What lines below contain the string "engagement"? List them all.

• Material to process:
□ □ □ □
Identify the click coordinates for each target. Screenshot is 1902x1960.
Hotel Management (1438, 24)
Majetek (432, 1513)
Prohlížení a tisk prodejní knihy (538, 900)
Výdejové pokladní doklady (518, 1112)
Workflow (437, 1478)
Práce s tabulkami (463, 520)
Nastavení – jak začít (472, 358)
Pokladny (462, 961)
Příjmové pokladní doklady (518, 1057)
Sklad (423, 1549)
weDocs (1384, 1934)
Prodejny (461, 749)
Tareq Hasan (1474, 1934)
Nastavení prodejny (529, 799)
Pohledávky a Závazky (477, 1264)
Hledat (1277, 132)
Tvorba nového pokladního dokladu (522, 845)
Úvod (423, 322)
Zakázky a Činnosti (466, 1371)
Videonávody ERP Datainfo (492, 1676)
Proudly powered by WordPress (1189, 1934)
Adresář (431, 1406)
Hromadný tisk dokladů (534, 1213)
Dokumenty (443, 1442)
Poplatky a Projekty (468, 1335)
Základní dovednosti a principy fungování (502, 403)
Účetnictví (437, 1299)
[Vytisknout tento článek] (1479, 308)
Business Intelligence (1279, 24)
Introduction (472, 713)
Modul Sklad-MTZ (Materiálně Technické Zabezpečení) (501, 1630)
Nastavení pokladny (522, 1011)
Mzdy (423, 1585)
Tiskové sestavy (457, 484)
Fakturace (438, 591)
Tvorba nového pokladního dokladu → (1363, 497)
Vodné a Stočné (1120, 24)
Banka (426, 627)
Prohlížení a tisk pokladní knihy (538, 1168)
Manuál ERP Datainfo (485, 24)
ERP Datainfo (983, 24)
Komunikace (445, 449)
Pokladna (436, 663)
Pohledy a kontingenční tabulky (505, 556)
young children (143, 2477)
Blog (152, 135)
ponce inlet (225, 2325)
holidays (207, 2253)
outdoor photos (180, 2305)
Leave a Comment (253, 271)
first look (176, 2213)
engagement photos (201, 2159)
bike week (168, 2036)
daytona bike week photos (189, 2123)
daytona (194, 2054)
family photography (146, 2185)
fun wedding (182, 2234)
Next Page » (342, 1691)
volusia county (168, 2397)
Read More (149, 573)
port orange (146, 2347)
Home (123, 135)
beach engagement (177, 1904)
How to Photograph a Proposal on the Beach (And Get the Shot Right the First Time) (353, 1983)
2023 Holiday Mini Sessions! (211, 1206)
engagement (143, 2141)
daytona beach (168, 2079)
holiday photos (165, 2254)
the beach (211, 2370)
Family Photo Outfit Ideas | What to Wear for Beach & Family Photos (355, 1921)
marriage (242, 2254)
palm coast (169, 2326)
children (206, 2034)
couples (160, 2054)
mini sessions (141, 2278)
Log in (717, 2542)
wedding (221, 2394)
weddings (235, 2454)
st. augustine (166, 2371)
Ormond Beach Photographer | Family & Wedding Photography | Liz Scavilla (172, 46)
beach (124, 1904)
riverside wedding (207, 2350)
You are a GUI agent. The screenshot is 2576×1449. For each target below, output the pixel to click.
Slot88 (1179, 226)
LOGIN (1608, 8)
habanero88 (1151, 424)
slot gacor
□ □ □ □
• Finished task:
engagement photos (201, 2159)
beach engagement (177, 1904)
engagement (143, 2141)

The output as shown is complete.